Theoretical Prediction and Experimental Validation of the Glass-Forming Ability and Magnetic Properties of Fe-Si-B Metallic Glasses from Atomic Structures.

Developing new soft magnetic amorphous alloys with a low cost and high saturation magnetization ( B s ) in a simple alloy system has attracted substantial attention for industrialization and commercialization. Herein, the glass-forming ability (GFA), thermodynamic properties, soft magnetic properties, and atomic structures of Fe 80+x Si 5-x B 15 ( x = 0-4) amorphous soft magnetic alloys were investigated by ab initio molecular dynamics (AIMD) simulations and experiments.

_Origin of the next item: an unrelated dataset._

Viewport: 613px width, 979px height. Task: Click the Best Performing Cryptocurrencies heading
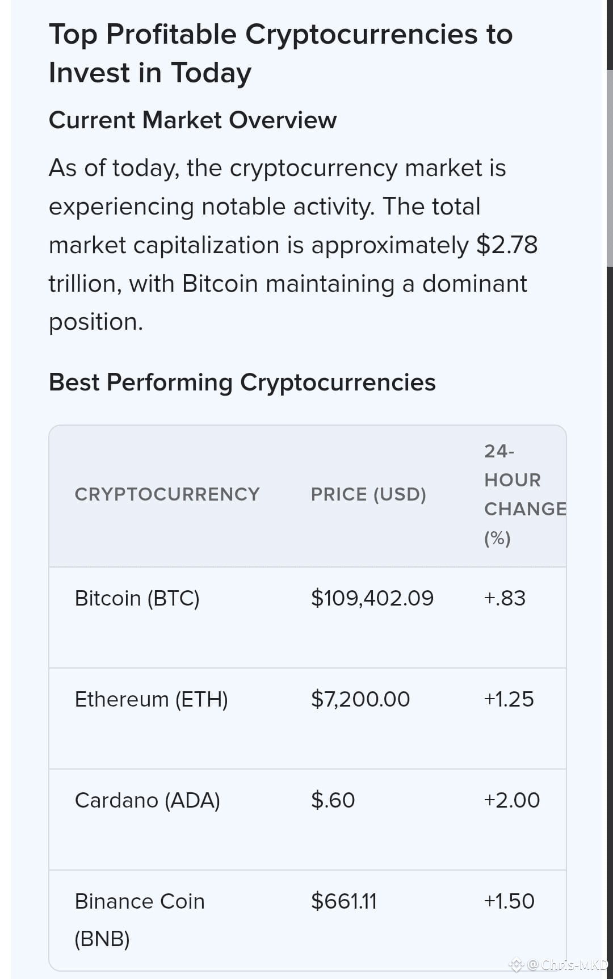pyautogui.click(x=242, y=383)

The pair distribution function (PDF), Voronoi polyhedron (VP), coordination number (CN), and chemical short- range order (CSRO) were analyzed based on the AIMD simulations for elucidating the correlations between the atomic structures with the glass-forming ability and magnetic properties. For the studied compositions, the Fe 82 Si 3 B 15 amorphous alloy was found to exhibit the strongest solute-solute avoidance effect, the longest Fe-Fe bond, a relatively high partial CN for the Fe-Fe pair, and the most pronounced tendency to form more stable clusters. The simulation results indicated that Fe 82 Si 3 B 15 was the optimum composition balancing the saturation magnetization and the GFA. This prediction was confirmed by experimental observations. The presented work provides a reference for synthesizing new Fe-Si-B magnetic amorphous alloys.